Opened at 2009-06-09T21:19:25Z
Last modified at 2016-03-01T15:11:28Z
#731 new defect
what to do with filenames that are illegal on some systems — at Initial Version
Reported by: | zooko | Owned by: | |
---|---|---|---|
Priority: | major | Milestone: | eventually |
Component: | code-dirnodes | Version: | 1.4.1 |
Keywords: | forward-compatibility i18n unicode names | Cc: | |
Launchpad Bug: |
Description
If someone copies a file from system A into Tahoe-LAFS and then later someone tries to copy that file from Tahoe-LAFS into system B, then a problem could arise if the filename from system A is illegal on system B. This can happen in a few ways:
- The filename could be illegal on Windows (http://msdn.microsoft.com/en-us/library/aa365247.aspx ), and system B could be Windows and system A non-Windows.
- The filename could be illegal on Mac (http://developer.apple.com/technotes/tn/tn1150table.html ).
- The filename could case-collide with another filename in the same directory, and system B could be a case-insensitive filesystem. (Note that Tahoe's current naïve approach will result in a randomly-chosen one of the files overwriting the other if the target system is Windows or Macintosh.)
- If we allowed undecodable bytestring filenames from POSIX system A's, either by storing bytestring (non-unicode) filenames, or by some escaping mechanism such as utf8b, then a non-POSIX
system B would not be able to accept that name (or at least we should not write that name into that system). Likewise some users of POSIX have a policy that only correctly encoded unicode filenames should be stored in their filesystem, so for them we should not write that name even though we can do so by using the POSIX byte-oriented APIs.

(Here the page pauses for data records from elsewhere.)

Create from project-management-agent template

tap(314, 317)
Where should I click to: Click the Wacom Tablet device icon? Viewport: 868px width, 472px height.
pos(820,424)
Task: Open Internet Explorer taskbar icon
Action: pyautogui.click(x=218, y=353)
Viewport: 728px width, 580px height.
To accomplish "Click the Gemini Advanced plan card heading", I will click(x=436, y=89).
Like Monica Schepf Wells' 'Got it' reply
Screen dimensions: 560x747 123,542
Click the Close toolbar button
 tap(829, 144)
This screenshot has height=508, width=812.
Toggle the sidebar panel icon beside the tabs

Here are someone else's notes about these sorts of issues:
http://www.portfoliofaq.com/pfaq/FAQ00352.htm
See also David A. Wheeler's excellent article arguing that we should start being pickier about filenames in POSIX systems:
http://www.dwheeler.com/essays/fixing-unix-linux-filenames.html
There are various ways Tahoe can deal with this. It can do something about it on the Tahoe -> system B leg of the trip, such as by stopping with an error, offering to rename the offending files, etc.. It could also do something about it on the system A -> Tahoe leg of the trip.
I think in the short term it might be better if Tahoe rejected non-portable filenames in the system A -> Tahoe leg of the trip, because we don't yet know how we want to handle them. By rejecting them, we avoid the current random-overwrite issue and we don't constrain future versions of Tahoe-LAFS as much in terms of what sorts of filenames it has to support. (There might already be some problematic filenames stored in Tahoe and we might want to extend Tahoe to deal with these better in the future, but if Tahoe-v1.5 starts rejecting new ones then the problem will probably be less widespread and less severe in the future.)
On the other hand, rejecting them would be a UI/API regression, so we would probably want to add a --force-nonportable-filenames option to make it behave like Tahoe-v1.4 currently does.
Help!?